▸ **DATA FOR PROCESSING**
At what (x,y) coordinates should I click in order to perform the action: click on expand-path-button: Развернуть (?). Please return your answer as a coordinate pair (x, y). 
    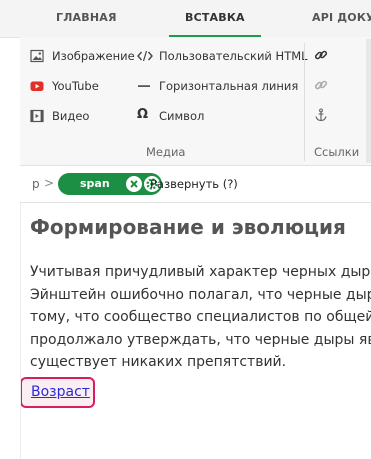
    Looking at the image, I should click on (194, 184).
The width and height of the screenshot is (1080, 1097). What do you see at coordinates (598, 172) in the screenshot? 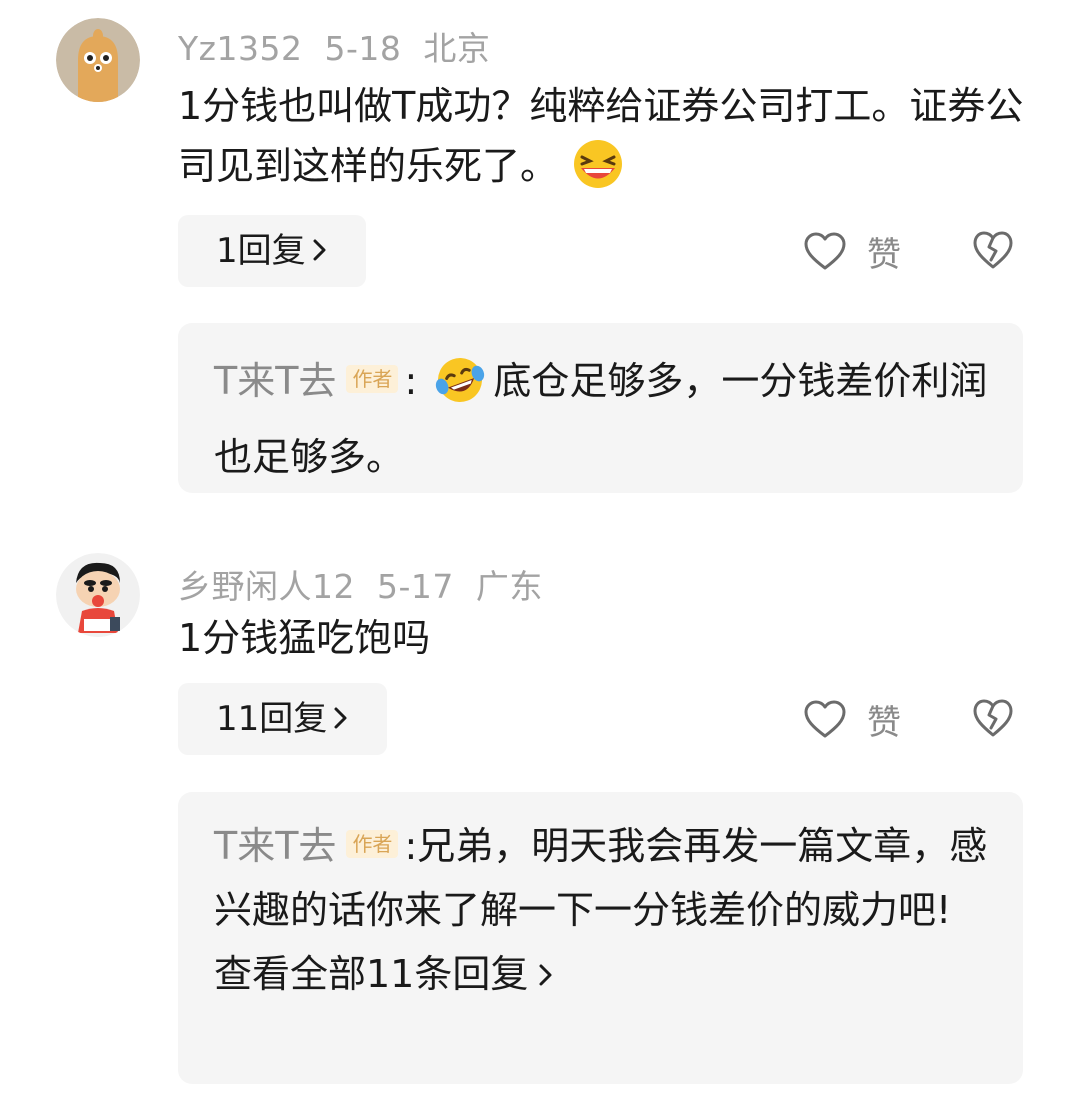
I see `grinning-squinting-face-icon` at bounding box center [598, 172].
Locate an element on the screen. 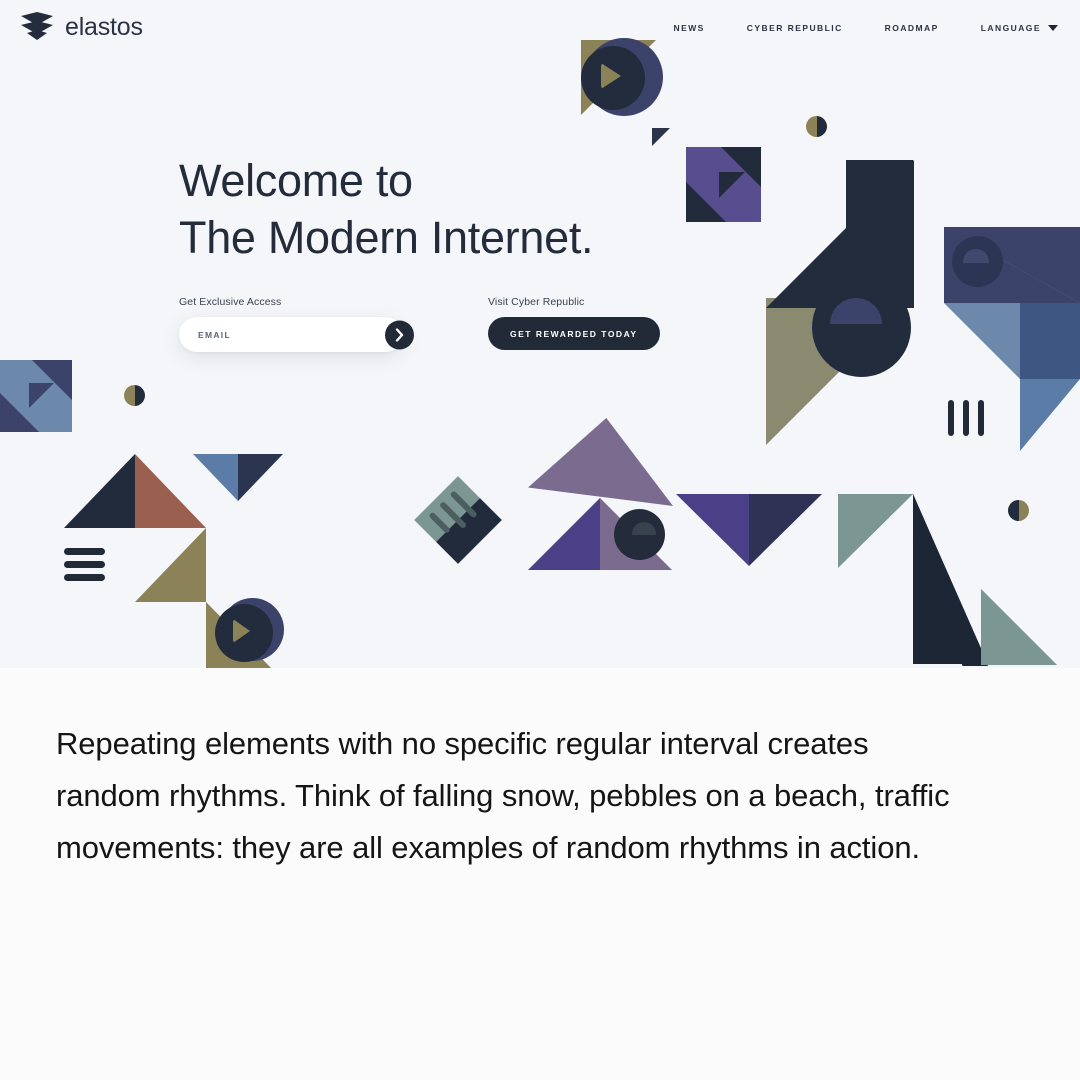 Image resolution: width=1080 pixels, height=1080 pixels. nav-item-language: LANGUAGE is located at coordinates (1020, 28).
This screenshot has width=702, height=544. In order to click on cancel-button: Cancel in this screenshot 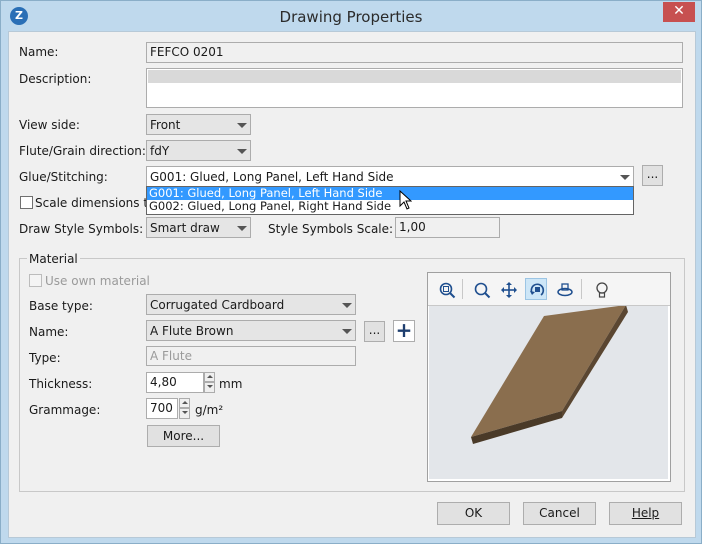, I will do `click(560, 514)`.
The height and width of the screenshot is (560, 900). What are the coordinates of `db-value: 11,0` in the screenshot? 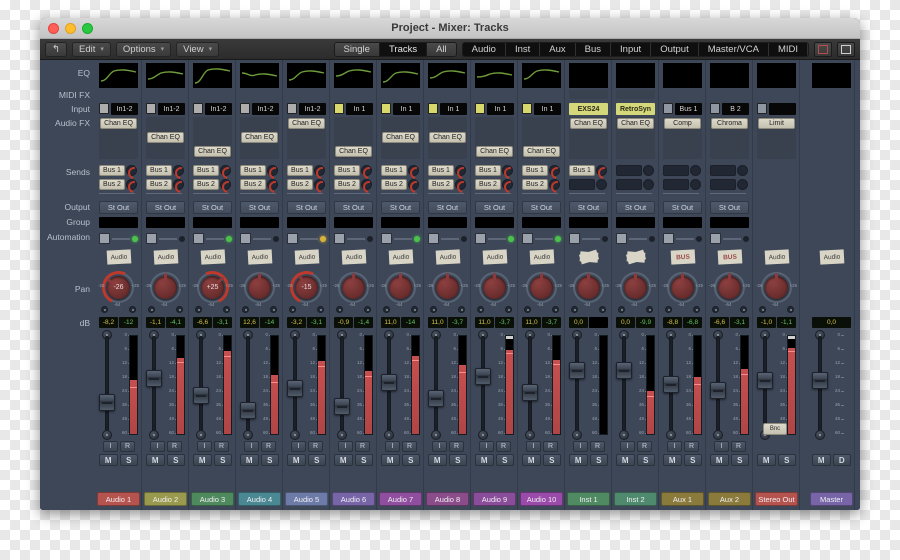 It's located at (532, 322).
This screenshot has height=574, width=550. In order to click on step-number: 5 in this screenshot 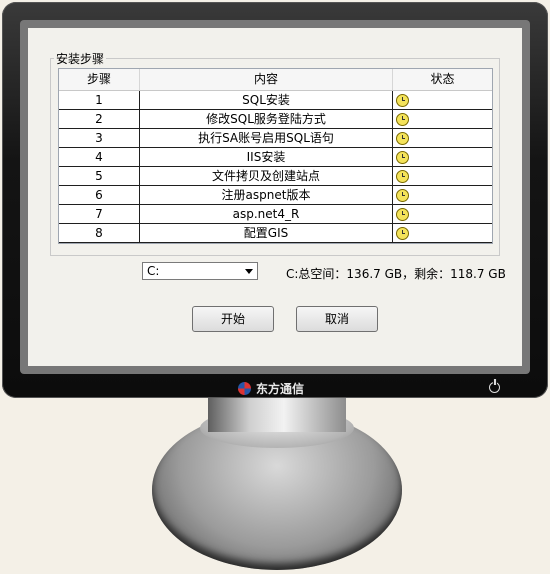, I will do `click(100, 176)`.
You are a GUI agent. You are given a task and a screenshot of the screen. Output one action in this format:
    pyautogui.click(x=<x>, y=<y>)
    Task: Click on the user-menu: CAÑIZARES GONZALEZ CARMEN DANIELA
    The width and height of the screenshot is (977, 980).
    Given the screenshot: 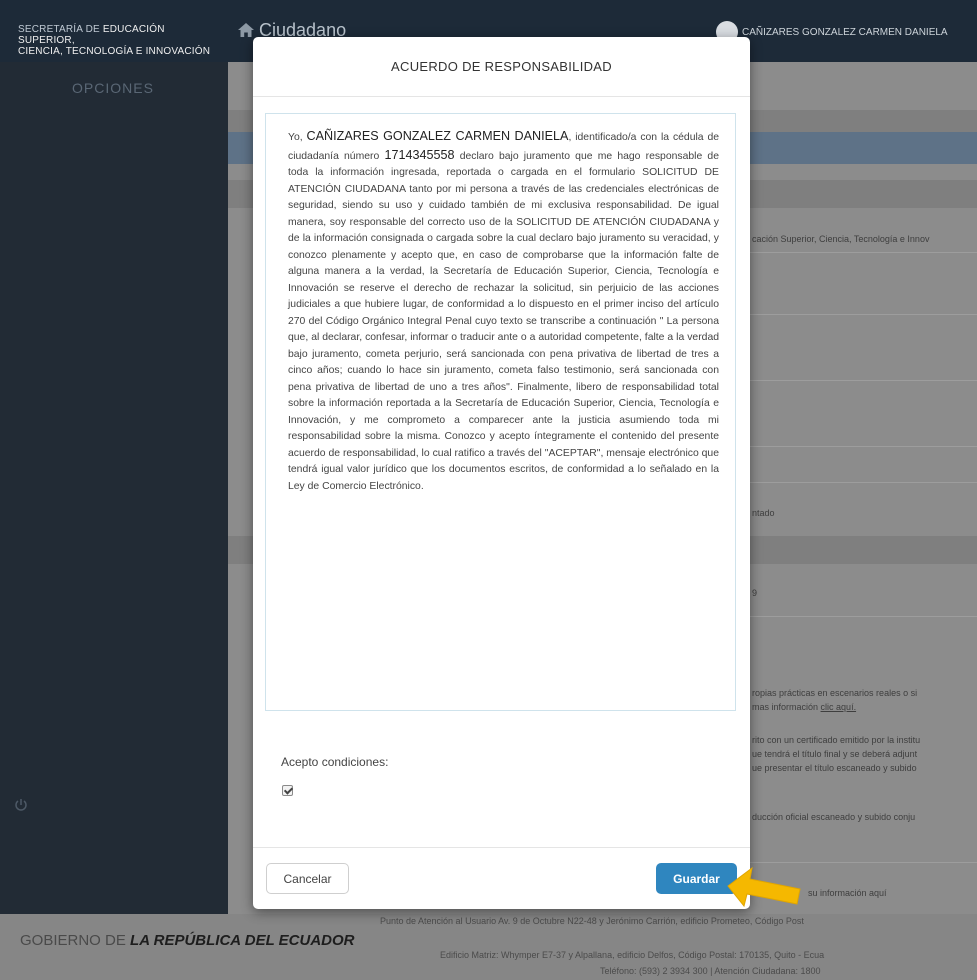 What is the action you would take?
    pyautogui.click(x=832, y=32)
    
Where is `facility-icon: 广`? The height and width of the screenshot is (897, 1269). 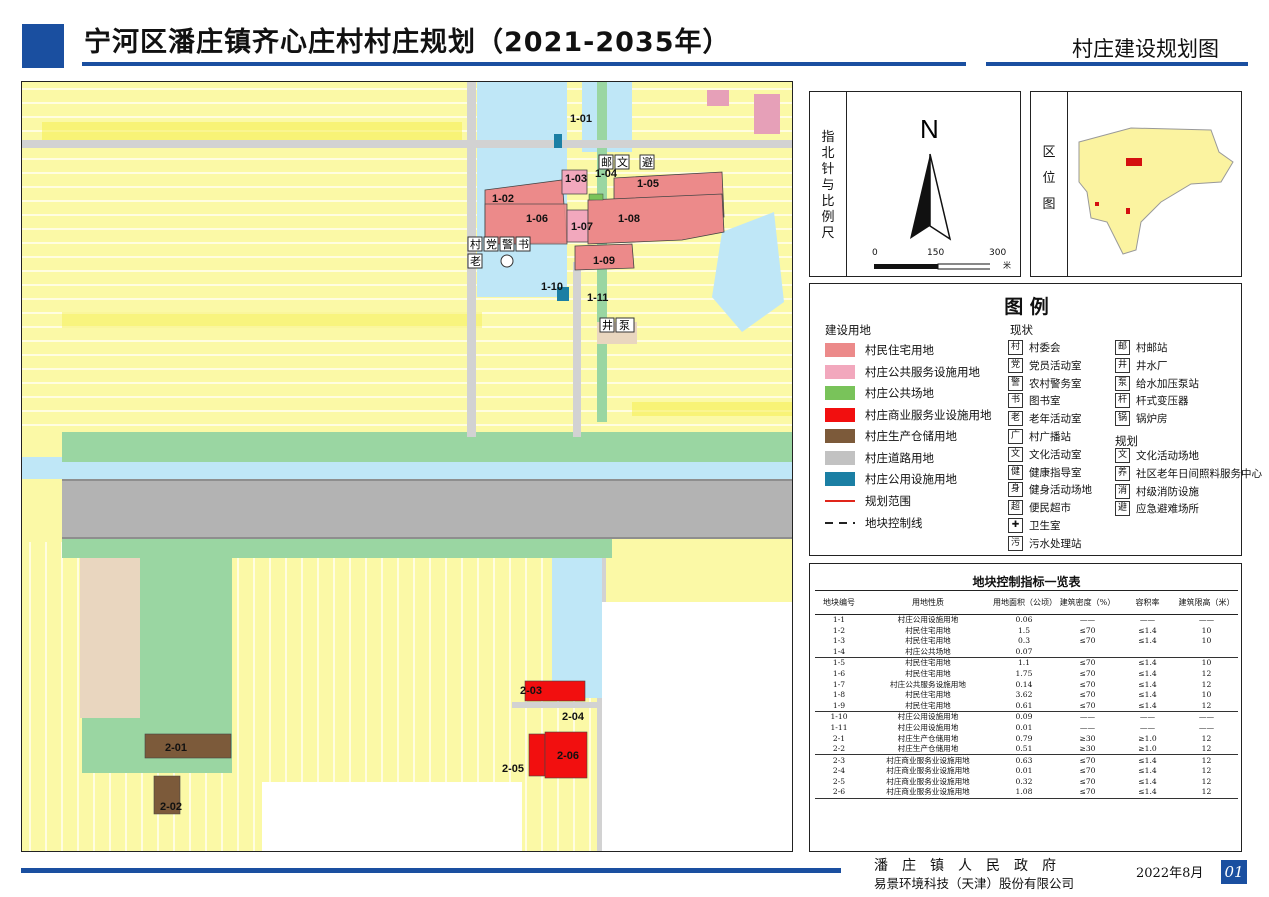
facility-icon: 广 is located at coordinates (1016, 436).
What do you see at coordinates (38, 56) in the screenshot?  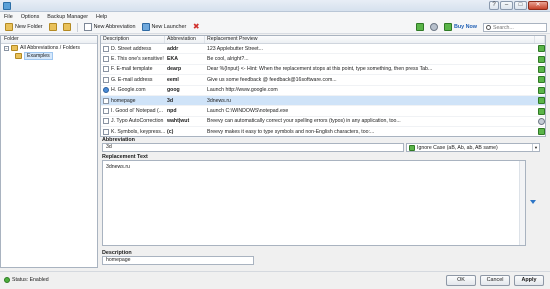 I see `tree-item-label: Examples` at bounding box center [38, 56].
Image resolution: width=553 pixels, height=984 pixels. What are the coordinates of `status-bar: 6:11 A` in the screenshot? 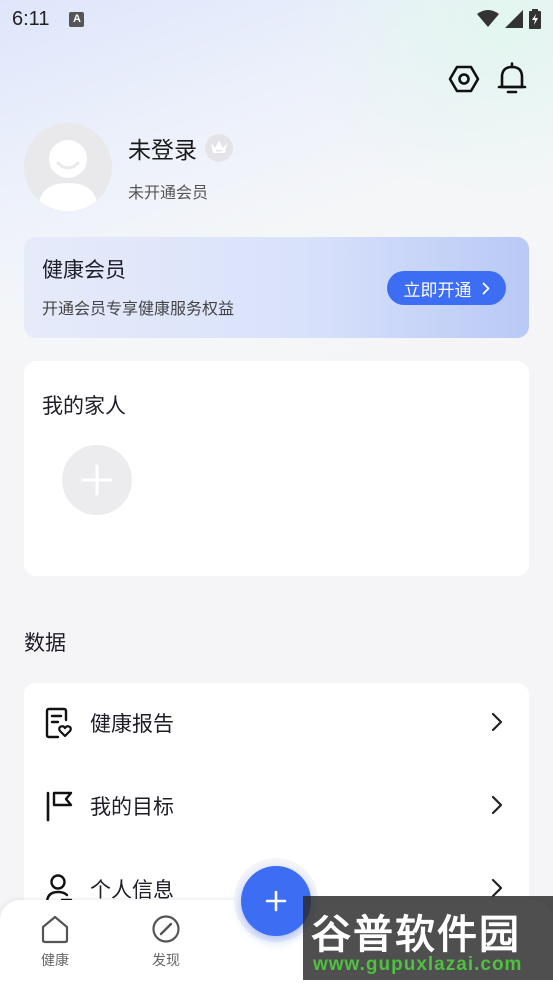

▸ **EXERCISE GOAL**
Reproduce the entries verbatim from the beginning through the line containing "center [598, 172].", including that line. Omit the pictures from your reproduction.

▸ **RESPONSE**
At what (x,y) coordinates should I click in order to perform the action: click on expand-path-button: Развернуть (?). Please return your answer as a coordinate pair (x, y). 
    Looking at the image, I should click on (194, 184).
The width and height of the screenshot is (1080, 1097). What do you see at coordinates (598, 172) in the screenshot? 
I see `grinning-squinting-face-icon` at bounding box center [598, 172].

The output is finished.